SHORT TASK
Render the lines of the items from the line containing "Screen dimensions: 666x597" through the line containing "pyautogui.click(x=576, y=573)", inclusive, as a Markdown table with the columns Row and Line. Omit blank lines.

Word and element pointing items:
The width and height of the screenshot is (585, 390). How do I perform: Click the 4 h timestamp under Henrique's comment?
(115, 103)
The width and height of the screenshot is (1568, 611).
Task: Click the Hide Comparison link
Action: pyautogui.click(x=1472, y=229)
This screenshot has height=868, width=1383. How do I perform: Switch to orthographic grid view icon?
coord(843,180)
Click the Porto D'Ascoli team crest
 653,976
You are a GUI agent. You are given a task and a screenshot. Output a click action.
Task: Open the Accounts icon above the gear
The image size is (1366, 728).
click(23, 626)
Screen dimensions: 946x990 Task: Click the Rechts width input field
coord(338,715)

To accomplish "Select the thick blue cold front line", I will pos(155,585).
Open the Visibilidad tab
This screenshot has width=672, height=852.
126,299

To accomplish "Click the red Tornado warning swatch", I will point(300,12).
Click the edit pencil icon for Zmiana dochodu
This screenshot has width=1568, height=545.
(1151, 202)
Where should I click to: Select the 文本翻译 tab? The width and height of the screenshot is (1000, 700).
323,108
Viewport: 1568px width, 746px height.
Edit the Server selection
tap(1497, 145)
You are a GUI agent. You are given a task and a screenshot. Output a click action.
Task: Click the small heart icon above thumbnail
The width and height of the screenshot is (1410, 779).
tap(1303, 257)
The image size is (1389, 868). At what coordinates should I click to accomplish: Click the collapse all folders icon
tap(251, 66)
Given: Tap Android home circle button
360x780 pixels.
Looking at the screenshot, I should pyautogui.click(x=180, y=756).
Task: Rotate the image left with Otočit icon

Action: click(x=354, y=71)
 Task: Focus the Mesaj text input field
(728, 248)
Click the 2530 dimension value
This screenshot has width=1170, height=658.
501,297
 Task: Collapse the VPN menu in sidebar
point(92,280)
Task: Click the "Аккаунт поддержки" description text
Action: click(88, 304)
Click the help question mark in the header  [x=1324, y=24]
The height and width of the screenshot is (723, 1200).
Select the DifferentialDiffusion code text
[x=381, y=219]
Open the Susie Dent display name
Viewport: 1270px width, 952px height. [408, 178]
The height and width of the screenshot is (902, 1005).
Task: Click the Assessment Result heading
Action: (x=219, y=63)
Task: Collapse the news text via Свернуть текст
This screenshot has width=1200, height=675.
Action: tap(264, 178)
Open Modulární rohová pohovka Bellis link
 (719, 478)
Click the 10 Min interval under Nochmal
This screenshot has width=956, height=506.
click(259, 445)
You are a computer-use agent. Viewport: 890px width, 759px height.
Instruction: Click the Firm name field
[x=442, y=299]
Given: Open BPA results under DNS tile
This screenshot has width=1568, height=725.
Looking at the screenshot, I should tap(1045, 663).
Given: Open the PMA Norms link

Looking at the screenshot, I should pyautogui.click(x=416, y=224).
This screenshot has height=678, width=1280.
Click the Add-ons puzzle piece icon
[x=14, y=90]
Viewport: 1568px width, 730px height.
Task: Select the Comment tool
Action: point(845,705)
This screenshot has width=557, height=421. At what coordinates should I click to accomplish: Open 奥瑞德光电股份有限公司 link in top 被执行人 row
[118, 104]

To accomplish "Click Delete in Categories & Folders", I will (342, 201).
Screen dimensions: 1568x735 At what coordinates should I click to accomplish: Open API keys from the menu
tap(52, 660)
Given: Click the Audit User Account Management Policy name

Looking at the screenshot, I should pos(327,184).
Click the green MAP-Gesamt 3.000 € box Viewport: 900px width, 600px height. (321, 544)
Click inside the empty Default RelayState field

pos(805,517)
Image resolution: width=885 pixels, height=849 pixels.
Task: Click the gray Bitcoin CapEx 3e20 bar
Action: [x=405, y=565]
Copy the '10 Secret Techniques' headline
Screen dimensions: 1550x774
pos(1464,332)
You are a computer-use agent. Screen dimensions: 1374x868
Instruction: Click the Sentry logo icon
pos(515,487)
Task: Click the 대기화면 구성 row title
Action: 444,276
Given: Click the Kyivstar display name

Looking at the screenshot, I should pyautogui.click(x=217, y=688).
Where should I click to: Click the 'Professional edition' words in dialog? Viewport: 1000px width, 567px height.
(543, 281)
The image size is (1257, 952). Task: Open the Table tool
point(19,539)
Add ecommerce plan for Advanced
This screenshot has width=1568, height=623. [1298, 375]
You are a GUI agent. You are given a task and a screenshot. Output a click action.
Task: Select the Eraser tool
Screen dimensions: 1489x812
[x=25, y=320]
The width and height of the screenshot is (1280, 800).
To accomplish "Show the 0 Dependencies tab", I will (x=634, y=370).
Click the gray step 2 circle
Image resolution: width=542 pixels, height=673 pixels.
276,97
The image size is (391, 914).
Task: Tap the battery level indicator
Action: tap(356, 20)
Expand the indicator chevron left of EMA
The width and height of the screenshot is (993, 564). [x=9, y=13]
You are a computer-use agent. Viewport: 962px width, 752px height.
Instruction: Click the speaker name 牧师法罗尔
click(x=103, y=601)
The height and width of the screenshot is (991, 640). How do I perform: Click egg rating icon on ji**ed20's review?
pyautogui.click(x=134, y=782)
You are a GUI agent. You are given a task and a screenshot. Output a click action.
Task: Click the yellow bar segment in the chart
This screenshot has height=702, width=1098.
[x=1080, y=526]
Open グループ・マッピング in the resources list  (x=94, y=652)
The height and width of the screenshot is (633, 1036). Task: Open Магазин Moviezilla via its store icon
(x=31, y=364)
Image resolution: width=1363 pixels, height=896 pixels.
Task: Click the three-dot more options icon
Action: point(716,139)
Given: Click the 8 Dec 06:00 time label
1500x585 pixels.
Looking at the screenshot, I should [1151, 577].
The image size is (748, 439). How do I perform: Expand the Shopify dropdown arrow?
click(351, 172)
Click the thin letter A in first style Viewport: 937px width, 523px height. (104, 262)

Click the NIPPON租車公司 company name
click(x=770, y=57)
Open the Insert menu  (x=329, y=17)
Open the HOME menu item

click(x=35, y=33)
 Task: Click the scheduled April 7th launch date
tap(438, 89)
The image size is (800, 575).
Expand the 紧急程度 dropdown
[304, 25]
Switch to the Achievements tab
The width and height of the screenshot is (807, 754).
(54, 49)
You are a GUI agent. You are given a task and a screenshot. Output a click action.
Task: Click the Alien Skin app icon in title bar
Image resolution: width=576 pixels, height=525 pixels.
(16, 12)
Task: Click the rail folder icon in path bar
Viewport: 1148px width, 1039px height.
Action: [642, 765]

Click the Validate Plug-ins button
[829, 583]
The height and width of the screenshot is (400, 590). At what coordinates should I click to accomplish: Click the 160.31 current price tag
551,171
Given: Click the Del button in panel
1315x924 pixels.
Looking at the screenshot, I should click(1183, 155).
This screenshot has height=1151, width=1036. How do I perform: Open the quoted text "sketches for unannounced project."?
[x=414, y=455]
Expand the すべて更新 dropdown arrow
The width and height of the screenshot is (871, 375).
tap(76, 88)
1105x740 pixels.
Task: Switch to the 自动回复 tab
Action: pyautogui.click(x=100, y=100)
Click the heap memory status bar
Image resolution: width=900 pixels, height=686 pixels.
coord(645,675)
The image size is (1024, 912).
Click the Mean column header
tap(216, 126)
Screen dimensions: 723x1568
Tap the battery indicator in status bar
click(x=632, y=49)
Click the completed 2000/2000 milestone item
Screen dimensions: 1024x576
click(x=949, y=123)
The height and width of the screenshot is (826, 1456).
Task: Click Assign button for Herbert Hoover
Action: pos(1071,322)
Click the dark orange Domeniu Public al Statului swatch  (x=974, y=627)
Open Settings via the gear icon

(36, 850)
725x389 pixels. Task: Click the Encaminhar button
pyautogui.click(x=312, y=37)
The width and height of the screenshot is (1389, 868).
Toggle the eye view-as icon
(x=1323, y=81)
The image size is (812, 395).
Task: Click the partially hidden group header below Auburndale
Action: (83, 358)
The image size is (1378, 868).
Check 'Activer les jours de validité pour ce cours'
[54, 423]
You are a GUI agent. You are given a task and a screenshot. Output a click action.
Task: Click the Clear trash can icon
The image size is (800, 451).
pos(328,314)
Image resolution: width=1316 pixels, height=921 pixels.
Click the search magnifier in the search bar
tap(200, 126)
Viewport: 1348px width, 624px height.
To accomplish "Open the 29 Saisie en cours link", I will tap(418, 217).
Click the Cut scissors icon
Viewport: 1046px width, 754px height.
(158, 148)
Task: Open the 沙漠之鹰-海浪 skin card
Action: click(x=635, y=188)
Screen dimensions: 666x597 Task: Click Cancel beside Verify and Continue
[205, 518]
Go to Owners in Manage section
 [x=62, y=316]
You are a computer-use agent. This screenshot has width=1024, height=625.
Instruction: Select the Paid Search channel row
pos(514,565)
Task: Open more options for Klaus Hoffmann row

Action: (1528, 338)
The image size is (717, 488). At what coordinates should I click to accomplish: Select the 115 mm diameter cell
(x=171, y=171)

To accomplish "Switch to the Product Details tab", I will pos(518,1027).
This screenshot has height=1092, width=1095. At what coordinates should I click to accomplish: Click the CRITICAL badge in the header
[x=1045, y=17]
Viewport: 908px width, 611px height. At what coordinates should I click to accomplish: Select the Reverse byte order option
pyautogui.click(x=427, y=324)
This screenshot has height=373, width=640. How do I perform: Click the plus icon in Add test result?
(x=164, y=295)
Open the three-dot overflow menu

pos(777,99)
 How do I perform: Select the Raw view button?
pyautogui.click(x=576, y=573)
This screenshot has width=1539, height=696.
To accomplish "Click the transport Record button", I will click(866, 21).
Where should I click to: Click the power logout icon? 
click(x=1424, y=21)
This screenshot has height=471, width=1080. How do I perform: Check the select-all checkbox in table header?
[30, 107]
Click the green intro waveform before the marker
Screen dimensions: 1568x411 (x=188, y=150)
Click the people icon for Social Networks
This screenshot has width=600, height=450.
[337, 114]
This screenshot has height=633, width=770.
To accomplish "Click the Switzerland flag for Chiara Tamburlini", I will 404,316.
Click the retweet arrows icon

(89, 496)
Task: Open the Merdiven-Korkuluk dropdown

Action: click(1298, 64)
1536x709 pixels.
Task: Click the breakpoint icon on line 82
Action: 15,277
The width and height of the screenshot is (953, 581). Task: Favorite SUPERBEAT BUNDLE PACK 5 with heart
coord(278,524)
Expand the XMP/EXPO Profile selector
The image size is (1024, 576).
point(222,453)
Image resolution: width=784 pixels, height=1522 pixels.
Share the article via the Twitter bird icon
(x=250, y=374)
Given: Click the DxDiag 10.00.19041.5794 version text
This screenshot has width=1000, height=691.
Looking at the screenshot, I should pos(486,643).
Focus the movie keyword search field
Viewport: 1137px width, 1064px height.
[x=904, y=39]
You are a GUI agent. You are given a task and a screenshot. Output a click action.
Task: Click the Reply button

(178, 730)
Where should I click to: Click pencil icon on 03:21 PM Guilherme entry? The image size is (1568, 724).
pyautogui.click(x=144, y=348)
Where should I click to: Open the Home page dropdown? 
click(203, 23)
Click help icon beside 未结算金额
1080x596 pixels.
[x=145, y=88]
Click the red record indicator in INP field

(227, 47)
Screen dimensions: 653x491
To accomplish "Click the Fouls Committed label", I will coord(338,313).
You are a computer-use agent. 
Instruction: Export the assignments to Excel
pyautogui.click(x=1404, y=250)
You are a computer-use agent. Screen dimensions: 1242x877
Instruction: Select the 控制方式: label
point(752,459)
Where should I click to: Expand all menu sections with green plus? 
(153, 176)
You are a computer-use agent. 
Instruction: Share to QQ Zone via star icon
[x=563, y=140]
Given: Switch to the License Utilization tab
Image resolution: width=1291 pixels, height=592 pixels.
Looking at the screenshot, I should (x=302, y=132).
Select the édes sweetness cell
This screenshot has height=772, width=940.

EXERCISE OUTPUT
| Row | Line |
|---|---|
| 1 | Screen dimensions: 666x597 Task: Click Cancel beside Verify and Continue |
| 2 | [205, 518] |
| 3 | Go to Owners in Manage section |
| 4 |  [x=62, y=316] |
| 5 | You are a computer-use agent. This screenshot has width=1024, height=625. |
| 6 | Instruction: Select the Paid Search channel row |
| 7 | pos(514,565) |
| 8 | Task: Open more options for Klaus Hoffmann row |
| 9 | Action: (1528, 338) |
| 10 | The image size is (717, 488). At what coordinates should I click to accomplish: Select the 115 mm diameter cell |
| 11 | (x=171, y=171) |
| 12 | To accomplish "Switch to the Product Details tab", I will pos(518,1027). |
| 13 | This screenshot has height=1092, width=1095. At what coordinates should I click to accomplish: Click the CRITICAL badge in the header |
| 14 | [x=1045, y=17] |
| 15 | Viewport: 908px width, 611px height. At what coordinates should I click to accomplish: Select the Reverse byte order option |
| 16 | pyautogui.click(x=427, y=324) |
| 17 | This screenshot has height=373, width=640. How do I perform: Click the plus icon in Add test result? |
| 18 | (x=164, y=295) |
| 19 | Open the three-dot overflow menu |
| 20 | pos(777,99) |
| 21 |  How do I perform: Select the Raw view button? |
| 22 | pyautogui.click(x=576, y=573) |